We began the process of securing the adoption but found out shortly after that she was going to need a second, much more serious surgery to completely restore her heart. We cried when we heard this news, but not because it meant a hardship for us, or that this news somehow tainted our Hope. We cried because this child was our daughter and we would have done anything to keep this suffering from touching her.

We completed the adoption process and traveled to China to bring our daughter Willow home. It's difficult to describe how much our hearts were already bonded to hers. She was already our daughter and holding her in our arms was just the first time we were also able to experience that bond physically.

This last summer the time came for Willow's second heart surgery. The temptation to let the fear of losing her, and all that we had gone through, was strong. But we had come to understand that the frustrated desires we had felt for having our own child were not the same things as the Hope we have in God. We knew that He had chosen Willow and placed her in our family. Knowing that was all we needed to sustain us through the difficult procedure.
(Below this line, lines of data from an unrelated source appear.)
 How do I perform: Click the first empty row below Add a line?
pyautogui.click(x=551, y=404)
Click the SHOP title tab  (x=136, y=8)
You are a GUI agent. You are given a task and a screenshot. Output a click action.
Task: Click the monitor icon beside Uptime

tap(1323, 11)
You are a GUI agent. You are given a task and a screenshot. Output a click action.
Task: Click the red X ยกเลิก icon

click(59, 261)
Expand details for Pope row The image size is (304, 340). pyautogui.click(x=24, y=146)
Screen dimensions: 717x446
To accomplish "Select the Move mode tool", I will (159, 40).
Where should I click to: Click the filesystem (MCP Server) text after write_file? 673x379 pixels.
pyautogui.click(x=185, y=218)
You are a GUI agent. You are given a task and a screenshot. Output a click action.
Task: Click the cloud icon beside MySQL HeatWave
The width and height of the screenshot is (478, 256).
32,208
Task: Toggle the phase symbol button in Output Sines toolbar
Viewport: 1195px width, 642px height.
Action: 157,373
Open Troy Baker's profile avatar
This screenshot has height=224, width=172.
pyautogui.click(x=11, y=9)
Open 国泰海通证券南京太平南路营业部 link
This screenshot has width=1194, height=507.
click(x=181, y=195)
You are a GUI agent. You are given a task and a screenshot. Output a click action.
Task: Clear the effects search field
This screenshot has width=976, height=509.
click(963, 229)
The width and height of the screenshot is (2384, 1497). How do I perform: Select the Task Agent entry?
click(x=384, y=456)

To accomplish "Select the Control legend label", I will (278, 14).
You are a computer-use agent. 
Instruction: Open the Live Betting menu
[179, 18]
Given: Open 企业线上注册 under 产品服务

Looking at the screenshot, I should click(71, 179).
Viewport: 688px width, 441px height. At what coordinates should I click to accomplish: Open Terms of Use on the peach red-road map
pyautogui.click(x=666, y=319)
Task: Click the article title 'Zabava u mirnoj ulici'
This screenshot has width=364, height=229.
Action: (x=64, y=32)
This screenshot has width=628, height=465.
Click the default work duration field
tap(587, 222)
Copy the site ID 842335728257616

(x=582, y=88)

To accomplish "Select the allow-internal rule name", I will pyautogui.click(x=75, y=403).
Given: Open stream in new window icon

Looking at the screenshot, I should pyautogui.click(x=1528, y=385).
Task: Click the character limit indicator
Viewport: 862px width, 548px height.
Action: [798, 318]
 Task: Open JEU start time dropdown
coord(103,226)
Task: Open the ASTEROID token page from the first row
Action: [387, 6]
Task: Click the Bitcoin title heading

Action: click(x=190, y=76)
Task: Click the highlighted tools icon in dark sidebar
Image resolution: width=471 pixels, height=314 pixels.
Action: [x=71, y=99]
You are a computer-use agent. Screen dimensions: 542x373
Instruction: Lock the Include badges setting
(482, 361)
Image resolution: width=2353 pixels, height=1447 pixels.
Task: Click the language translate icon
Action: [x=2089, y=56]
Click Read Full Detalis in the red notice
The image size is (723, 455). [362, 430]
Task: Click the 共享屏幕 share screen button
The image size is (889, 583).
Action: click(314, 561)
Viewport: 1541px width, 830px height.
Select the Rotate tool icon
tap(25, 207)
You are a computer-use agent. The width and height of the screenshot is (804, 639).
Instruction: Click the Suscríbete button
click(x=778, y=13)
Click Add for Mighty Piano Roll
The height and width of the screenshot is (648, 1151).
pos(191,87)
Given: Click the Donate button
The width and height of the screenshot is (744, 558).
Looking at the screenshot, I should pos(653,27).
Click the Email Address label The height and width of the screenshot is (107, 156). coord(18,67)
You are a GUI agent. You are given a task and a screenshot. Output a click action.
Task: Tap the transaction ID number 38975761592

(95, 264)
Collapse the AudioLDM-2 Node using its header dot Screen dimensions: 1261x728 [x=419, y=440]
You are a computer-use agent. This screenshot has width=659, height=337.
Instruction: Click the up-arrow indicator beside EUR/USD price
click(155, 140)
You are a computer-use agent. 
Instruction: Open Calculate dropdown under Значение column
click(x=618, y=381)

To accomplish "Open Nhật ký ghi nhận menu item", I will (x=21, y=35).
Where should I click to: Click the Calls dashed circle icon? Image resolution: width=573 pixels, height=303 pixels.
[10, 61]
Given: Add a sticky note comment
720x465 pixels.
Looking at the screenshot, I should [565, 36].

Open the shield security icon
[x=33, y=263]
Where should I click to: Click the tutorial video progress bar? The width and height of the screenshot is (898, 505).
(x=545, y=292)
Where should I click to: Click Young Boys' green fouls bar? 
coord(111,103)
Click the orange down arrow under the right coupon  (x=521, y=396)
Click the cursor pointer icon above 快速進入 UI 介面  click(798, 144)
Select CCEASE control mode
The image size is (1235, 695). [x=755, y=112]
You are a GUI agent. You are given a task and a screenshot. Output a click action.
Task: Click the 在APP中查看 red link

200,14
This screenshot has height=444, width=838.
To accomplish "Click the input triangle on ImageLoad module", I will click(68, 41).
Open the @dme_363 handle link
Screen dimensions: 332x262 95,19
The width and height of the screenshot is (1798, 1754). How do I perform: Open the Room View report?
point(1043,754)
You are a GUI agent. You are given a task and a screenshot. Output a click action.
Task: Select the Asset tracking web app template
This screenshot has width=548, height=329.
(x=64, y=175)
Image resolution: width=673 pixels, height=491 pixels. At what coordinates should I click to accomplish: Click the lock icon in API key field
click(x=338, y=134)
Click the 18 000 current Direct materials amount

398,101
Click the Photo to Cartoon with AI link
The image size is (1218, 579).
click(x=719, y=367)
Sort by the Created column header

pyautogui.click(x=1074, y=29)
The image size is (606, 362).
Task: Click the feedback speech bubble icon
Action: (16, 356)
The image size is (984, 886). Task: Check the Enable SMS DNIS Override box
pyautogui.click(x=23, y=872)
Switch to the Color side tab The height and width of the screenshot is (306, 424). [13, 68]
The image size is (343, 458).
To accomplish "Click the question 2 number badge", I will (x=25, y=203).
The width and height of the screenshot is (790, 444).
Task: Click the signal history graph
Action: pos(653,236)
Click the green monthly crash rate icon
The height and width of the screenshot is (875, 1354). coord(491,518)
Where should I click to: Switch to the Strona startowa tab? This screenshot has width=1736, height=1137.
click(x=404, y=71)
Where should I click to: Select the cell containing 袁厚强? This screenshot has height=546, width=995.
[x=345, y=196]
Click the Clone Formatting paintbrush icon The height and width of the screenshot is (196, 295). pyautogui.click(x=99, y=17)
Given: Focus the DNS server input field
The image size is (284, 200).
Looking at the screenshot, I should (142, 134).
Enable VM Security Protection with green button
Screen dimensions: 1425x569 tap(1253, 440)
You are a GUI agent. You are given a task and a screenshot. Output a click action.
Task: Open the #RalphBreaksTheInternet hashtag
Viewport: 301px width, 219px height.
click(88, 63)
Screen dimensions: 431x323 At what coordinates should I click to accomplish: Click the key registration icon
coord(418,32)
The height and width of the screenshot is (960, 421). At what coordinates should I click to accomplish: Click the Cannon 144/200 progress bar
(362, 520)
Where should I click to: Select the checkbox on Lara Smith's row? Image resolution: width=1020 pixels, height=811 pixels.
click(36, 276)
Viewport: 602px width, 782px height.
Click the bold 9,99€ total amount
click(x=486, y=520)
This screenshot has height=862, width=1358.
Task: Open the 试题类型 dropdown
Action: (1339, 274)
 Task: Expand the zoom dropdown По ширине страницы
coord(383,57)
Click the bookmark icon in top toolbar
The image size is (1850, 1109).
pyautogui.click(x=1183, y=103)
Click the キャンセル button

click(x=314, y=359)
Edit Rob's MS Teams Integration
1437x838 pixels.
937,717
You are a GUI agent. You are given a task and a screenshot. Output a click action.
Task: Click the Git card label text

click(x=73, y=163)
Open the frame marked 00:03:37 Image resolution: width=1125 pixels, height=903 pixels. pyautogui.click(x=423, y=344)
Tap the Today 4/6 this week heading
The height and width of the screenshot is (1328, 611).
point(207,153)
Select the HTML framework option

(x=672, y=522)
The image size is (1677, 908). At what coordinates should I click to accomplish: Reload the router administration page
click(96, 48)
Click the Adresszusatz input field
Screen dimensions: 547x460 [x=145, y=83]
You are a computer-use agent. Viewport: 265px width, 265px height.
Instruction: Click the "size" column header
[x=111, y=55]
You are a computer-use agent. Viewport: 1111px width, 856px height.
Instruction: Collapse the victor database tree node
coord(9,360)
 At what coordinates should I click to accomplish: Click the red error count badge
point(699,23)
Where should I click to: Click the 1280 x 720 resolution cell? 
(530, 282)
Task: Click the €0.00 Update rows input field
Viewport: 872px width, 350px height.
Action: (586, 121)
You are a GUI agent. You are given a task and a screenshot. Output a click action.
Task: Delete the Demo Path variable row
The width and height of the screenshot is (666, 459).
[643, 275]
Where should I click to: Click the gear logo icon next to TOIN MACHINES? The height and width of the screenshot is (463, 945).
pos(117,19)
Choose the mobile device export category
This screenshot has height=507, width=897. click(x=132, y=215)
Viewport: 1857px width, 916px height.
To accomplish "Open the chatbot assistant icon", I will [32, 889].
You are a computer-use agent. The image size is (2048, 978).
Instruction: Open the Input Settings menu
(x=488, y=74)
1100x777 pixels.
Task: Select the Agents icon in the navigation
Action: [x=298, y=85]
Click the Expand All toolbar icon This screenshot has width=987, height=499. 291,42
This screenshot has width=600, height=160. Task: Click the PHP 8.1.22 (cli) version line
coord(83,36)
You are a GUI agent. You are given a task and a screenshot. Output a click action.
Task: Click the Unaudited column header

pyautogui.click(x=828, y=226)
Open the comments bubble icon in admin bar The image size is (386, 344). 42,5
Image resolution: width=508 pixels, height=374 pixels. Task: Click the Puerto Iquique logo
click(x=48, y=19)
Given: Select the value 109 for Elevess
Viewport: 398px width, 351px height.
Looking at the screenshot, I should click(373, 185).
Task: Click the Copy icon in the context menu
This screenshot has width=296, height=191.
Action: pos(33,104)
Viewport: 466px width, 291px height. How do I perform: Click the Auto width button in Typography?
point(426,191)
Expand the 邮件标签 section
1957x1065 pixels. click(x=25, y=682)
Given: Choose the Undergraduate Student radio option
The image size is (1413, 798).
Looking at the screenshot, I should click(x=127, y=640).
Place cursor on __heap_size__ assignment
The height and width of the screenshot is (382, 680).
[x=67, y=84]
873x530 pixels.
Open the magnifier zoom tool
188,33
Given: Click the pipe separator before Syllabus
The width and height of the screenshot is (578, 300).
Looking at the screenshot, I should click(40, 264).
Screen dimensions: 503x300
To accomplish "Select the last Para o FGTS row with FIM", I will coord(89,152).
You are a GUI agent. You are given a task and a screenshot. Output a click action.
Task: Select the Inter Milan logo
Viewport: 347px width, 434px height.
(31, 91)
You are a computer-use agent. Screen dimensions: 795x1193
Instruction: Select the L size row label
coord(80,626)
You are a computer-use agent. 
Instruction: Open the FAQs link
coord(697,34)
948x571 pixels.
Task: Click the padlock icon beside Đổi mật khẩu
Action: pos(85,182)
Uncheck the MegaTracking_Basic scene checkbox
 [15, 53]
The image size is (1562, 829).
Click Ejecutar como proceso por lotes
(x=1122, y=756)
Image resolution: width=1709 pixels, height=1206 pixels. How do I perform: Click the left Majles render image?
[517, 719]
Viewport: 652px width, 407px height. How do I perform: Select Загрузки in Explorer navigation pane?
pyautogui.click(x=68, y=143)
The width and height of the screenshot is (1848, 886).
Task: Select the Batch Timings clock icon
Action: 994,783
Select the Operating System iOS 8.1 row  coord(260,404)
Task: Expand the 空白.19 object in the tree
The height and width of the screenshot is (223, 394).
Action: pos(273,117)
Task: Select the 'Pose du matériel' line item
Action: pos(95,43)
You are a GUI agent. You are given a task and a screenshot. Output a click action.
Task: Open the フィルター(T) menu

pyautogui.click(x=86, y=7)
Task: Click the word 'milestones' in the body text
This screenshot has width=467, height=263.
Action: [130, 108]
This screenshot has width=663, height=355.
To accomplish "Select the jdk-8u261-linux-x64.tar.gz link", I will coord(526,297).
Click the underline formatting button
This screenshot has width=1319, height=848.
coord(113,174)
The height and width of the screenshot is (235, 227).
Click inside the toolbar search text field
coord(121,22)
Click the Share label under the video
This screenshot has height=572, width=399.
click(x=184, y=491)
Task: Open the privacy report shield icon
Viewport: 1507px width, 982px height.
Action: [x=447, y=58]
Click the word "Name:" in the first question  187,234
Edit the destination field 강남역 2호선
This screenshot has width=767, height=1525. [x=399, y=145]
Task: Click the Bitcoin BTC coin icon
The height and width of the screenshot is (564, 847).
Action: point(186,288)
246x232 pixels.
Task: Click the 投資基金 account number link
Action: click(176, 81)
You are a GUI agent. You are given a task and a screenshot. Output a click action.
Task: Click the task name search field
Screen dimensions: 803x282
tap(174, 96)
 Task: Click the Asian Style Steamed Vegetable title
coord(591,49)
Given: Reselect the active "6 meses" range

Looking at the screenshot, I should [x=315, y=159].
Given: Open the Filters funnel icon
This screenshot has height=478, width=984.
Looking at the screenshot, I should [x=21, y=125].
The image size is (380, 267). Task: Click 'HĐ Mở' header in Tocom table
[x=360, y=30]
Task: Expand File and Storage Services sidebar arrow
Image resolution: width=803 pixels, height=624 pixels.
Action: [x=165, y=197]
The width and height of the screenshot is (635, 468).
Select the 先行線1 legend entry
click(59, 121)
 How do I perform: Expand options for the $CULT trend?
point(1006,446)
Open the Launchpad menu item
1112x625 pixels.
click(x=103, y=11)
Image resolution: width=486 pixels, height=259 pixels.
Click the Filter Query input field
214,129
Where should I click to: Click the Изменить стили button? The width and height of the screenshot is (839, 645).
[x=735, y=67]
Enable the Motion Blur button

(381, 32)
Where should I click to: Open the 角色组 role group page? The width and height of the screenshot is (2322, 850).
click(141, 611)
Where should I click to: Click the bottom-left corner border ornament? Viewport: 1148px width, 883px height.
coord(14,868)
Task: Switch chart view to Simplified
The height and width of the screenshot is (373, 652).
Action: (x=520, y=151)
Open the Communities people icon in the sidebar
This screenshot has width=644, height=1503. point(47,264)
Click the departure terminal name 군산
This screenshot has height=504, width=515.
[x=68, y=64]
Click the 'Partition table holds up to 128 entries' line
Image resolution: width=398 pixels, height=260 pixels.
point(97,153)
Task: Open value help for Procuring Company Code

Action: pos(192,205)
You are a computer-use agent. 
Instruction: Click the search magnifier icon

The Word says, "Hope does not disappoint." This is hard to understand when you are on a non-stop rollercoaster, having your hopes dashed month after month. Willow's surgery was a success and she is doing extremely well. We have begun the process of adopting our second child, Jonas, and our hearts are already overflowing with love and gratitude for him and the beautiful family that the Lord has crafted for us. As long as we held on to the thought that having a biological child was our Hope, we could never have imagined being as fulfilled and completed by His perfect plan as we are now.

This is what Hope is: To know God and to walk in the understanding that His ways are above ours, and that He is good. We always knew we would be parents, we just didn't know how that would happen. But God did...and trusting Him through this process is what our true Hope was.